Supplied data ▸
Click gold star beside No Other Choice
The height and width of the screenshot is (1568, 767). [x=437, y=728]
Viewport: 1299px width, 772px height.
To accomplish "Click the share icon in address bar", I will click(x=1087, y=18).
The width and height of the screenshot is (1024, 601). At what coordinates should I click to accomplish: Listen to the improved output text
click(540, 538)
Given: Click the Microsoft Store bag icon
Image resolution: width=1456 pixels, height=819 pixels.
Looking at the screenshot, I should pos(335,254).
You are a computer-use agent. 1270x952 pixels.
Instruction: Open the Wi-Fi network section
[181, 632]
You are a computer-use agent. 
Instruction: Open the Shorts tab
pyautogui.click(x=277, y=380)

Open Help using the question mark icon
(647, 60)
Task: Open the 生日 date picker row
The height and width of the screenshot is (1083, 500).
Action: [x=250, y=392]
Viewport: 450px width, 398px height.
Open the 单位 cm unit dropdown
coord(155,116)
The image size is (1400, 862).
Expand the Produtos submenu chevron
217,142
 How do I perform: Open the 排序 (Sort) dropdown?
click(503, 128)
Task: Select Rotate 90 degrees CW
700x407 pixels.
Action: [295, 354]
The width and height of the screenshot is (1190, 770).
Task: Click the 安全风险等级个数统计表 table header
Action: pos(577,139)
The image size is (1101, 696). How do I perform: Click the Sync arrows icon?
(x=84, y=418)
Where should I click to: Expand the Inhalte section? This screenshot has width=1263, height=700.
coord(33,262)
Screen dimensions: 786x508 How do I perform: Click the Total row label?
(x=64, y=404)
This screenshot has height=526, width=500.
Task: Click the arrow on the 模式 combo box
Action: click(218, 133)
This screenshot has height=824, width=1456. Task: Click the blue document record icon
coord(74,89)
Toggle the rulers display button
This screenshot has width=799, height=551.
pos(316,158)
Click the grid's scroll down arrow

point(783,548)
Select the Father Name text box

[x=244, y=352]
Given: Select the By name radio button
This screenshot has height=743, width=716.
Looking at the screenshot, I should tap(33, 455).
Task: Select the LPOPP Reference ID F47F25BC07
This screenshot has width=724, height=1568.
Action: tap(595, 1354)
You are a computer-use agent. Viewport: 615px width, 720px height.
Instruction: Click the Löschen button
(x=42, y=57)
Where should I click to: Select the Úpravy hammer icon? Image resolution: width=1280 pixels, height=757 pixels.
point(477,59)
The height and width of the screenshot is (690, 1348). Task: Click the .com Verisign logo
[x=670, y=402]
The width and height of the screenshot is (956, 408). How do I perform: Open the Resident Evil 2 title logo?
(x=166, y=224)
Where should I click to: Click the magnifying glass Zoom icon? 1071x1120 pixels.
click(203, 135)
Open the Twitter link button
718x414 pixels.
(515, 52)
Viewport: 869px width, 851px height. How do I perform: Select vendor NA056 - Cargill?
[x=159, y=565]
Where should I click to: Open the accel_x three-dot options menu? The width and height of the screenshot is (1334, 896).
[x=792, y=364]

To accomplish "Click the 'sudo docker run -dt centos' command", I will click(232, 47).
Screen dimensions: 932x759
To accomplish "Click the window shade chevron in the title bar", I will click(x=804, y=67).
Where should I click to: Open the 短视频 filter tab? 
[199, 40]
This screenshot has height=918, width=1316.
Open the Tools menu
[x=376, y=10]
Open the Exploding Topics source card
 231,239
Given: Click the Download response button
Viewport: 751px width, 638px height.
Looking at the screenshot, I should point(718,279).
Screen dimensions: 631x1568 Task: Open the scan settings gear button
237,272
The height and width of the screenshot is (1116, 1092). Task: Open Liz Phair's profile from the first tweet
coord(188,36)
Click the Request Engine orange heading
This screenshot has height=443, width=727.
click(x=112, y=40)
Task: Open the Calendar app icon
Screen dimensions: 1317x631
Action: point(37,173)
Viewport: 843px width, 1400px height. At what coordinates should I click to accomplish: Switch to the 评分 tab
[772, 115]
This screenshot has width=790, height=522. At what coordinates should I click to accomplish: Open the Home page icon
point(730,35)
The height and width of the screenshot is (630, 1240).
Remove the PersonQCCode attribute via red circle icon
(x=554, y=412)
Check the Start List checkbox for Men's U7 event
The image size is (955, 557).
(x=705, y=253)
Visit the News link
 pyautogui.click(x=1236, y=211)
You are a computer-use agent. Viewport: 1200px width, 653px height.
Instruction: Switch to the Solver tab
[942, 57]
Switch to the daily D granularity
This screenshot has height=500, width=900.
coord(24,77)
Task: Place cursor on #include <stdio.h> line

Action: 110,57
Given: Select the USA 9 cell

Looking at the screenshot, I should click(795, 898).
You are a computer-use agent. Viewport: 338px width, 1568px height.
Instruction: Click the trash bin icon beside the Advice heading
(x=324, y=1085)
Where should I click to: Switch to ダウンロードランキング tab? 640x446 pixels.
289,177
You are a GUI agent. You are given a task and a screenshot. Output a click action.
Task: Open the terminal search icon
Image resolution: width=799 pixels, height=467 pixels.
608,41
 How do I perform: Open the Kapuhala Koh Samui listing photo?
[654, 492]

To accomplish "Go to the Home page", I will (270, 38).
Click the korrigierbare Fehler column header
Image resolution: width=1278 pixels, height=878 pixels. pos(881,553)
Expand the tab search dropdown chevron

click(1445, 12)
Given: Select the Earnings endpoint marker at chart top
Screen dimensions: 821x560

Exercise instructions ▸ Reproduce verbatim the data lines between the one containing "Where should I click to: Open the 短视频" and the one containing "point(730,35)", inclusive.

Expected answer ▸
Where should I click to: Open the 短视频 filter tab? 
[199, 40]
This screenshot has height=918, width=1316.
Open the Tools menu
[x=376, y=10]
Open the Exploding Topics source card
 231,239
Given: Click the Download response button
Viewport: 751px width, 638px height.
Looking at the screenshot, I should point(718,279).
Screen dimensions: 631x1568 Task: Open the scan settings gear button
237,272
The height and width of the screenshot is (1116, 1092). Task: Open Liz Phair's profile from the first tweet
coord(188,36)
Click the Request Engine orange heading
This screenshot has height=443, width=727.
click(x=112, y=40)
Task: Open the Calendar app icon
Screen dimensions: 1317x631
Action: point(37,173)
Viewport: 843px width, 1400px height. At what coordinates should I click to accomplish: Switch to the 评分 tab
[772, 115]
This screenshot has width=790, height=522. At what coordinates should I click to accomplish: Open the Home page icon
point(730,35)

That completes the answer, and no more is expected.